If $z=g(x, y)$ is defined by $f(x, y, z)=0$ near the point $(a, b, c)$, find $\frac{\partial g}{\partial x} (a, b)$.

Question

Problem: Suppose $f=f(x, y, z): \mathbb{R}^3\to\mathbb{R}$ is continuously differentiable, $f(a, b, c)=0$ and $\frac{\partial f}{\partial z}(a, b, c)\neq0$. If $z=g(x, y)$ is defined by $f(x, y, z)=0$ near the point $(a, b, c)$, Show that $\frac{\partial g}{\partial x}(a, b)=-\frac{\frac{\partial f}{\partial x}(a, b, c)}{\frac{\partial f}{\partial z}(a, b, c)}$.

My Question: I don't believe the Chain Rule can be of any use here. By the Implicit Function Theorem, the $g(x, y)$ is indeed differentiable; but then how exactly do I establish the connection between $\frac{\partial g}{\partial x}$ and $\frac{\partial f}{\partial x}, \frac{\partial f}{\partial z}$?
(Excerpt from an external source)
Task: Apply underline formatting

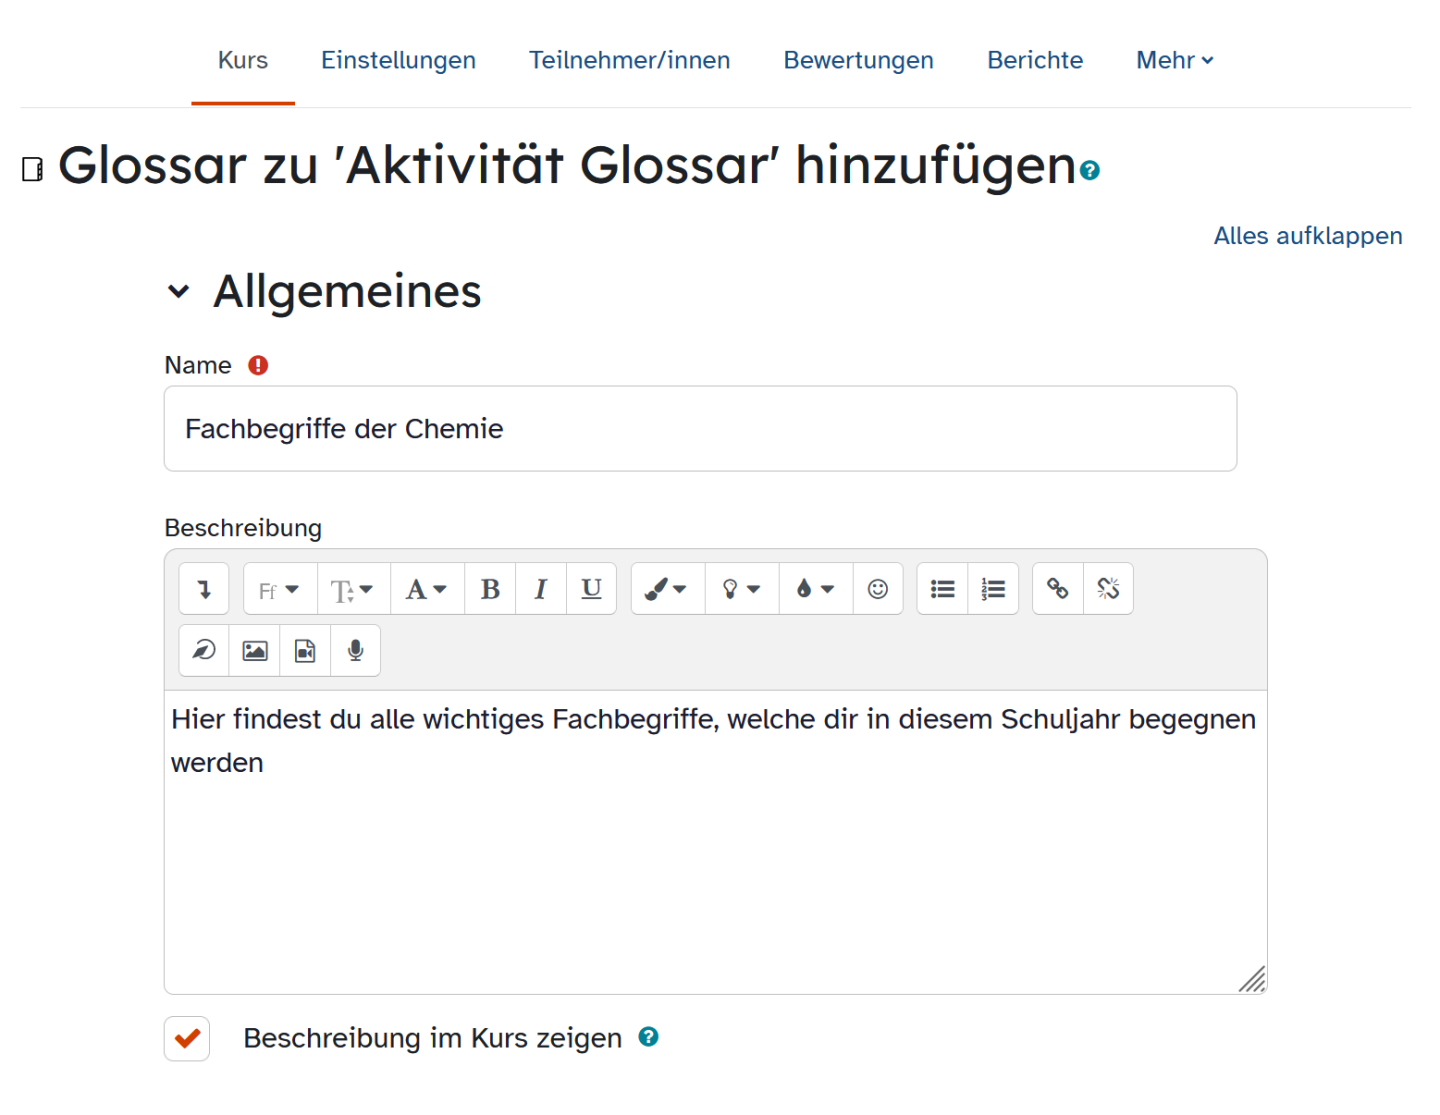Action: pos(591,588)
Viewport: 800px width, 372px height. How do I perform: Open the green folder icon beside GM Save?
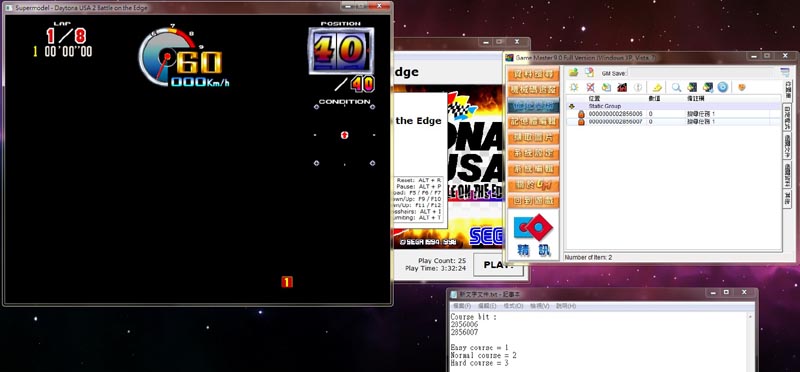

Any HINT would be greatly appreciated.

Answer 1

Define $\hat g: N_r(a, b)\to\mathbb{R}^3$ by $\hat g(x, y)=(x, y, g(x, y))$, $h:N_r(a, b)\to\mathbb{R}$ by $h=f\circ \hat g$, where $N_r(a, b)$ is the neighborhood of $(a, b)$ such that $g$ exists and is differentiable.

Note $\hat g$ and $f$ are both differentiable on $N_r(a, b)$, thus $h$ is differentiable on $N_r(a, b)$. Now apply the chain rule.

Answer 2

Let us define $$ f(x, y, z) = z - g(x, y) $$

Then $$ f(x, y, z) = 0 \iff z = g(x, y) $$

We find that $$ {\partial f \over \partial x}(x,y,z) = - {\partial g \over \partial x}(x,y) $$ $$ {\partial f \over \partial y}(x,y,z) = - {\partial g \over \partial y}(x,y) $$ $$ {\partial f \over \partial z}(x,y,z) = 1 $$

Hence, it follows that $$ {\partial f \over \partial x}(a, b, c) = - {\partial g \over \partial x}(a, b) $$ $$ {\partial f \over \partial y}(a, b, c) = - {\partial g \over \partial y}(a, b) $$ $$ {\partial f \over \partial z}(a, b, c) = 1 $$

We note that $$ -{ {\partial f \over \partial x}(a, b, c) \over {\partial f \over \partial z}(a, b, c)} = -{- {\partial g \over \partial x}(a, b) \over 1} = {\partial g \over \partial x}(a, b) $$

Hence we have established the assertion.